#BASTASPARARE: sabato in piazza a Firenze per dire NO alla caccia!

Cervi, volpi, uccelli: la caccia in Italia uccide quasi mezzo miliardo di animali ogni anno, sette volte la popolazione umana del nostro Paese. Come se non bastasse, le armi da caccia e i cacciatori ogni stagione uccidono anche decine di persone (fonte vittimedellacaccia.org). Un triste copione che si ripete e che ricomincerà, domenica prossima, con l’apertura generale della stagione venatoria.

“Nel silenzio della politica, troppo spesso fiancheggiatrice della lobby dei cacciatori, serbatoio di voti e di consenso, continuiamo a gridare a gran voce il nostro NO alla caccia”. Lo dichiara Massimo Vitturi responsabile LAV Animali Selvatici, che annuncia una grande manifestazione nazionale in occasione dell’apertura della stagione di caccia 2018/19.

Sabato 15 settembre, con partenza alle ore 15.30 da Piazza Indipendenza a Firenze, LAV scenderà in strada con i suoi attivisti, volontari e simpatizzanti, per partecipare insieme ad altre sigle anti-caccia e singoli cittadini alla manifestazione organizzata dalla LAC in difesa degli animali selvatici e delle persone che ogni anno vengono impallinate dai fucili.

“Dopo anni di silenzio è ora che in Italia si torni a parlare della caccia e di tutte le sue vittime – dichiara Vitturi -: per questo motivo già nel 2017 abbiamo avviato una campagna per fare comprendere a tutti che la caccia non è uno sport, ma una guerra. Che noi vogliamo fermare per sempre.
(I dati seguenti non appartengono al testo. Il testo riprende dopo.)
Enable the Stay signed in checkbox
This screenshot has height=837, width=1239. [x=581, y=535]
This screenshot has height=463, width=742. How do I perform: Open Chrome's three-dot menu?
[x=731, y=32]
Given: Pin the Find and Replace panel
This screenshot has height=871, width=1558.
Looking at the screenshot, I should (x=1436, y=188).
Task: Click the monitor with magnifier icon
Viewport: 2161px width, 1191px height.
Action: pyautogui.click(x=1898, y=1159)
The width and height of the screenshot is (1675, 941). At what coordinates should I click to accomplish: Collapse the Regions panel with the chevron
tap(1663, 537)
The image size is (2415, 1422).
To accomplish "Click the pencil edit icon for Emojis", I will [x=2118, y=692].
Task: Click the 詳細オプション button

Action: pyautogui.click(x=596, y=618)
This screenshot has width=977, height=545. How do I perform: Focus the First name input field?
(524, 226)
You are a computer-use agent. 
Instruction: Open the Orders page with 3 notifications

Abbiamo manifestato e raccolto oltre 50.000 firme per la petizione che ne chiede l’abolizione e che abbiamo depositato al Senato e alla Camera”.

“Ma non ci fermiamo qui – aggiunge Vitturi -, vogliamo attuare un cambiamento concreto che metta per sempre la parola fine ad un passatempo sanguinario ed anacronistico: per raggiungere questo obiettivo abbiamo appena terminato la stesura di una proposta di legge per la sua abolizione, che sarà sottoposta all’attenzione del Parlamento”.

Ong, governo freni deriva Regioni ‘sparatutto’. “Anche questa stagione di caccia, dopo le preaperture in quasi tutte le Regioni, prende avvio come al solito tra abusi e forzature filovenatorie praticamente sull’intero territorio nazionale, calpestando morale, scienza e giurisprudenza, con deroghe adottate all’ultimo momento o ancora in assenza di piani faunistici venatori”. Lo afferma, in una nota, la Federazione italiana associazioni diritti animali e ambiente, che riunisce una sessantina di organizzazioni protezionistiche, tra cui Enpa, Lav, Oipa, Lndc e Leidaa.

“Ciò che riscontriamo – prosegue la nota della Federazione – è un maggiore accanimento nei confronti della fauna selvatica, agevolato anche da scelte sciagurate dei precedenti Governi, come la trasformazione del Corpo forestale dello Stato e la cancellazione delle polizie provinciali specializzate nella vigilanza venatoria e dalle energiche pressioni delle lobby di agricoltori e allevatori”. “Se vuole davvero il cambiamento – conclude la nota – questo Governo fermi la deriva delle Regioni “sparatutto”, dove le doppiette, nonostante il nettissimo calo numerico, la fanno ancora e sempre da padrone.

Inflessibile dev’essere la difesa della fauna selvatica, con immediati ricorsi contro le deroghe volute dalle Regioni, secondo la linea delle impugnazioni positivamente seguita nel caso delle leggi delle Province autonome di Trento e Bolzano che autorizzavano la cattura e l’abbattimento di lupi ed orsi. Senza indugi occorre che il Governo realizzi il capitolo del contratto tra Lega e M5s che impegna a rafforzare le attività antibracconaggio e le previsioni penali contro maltrattamenti e uccisioni”.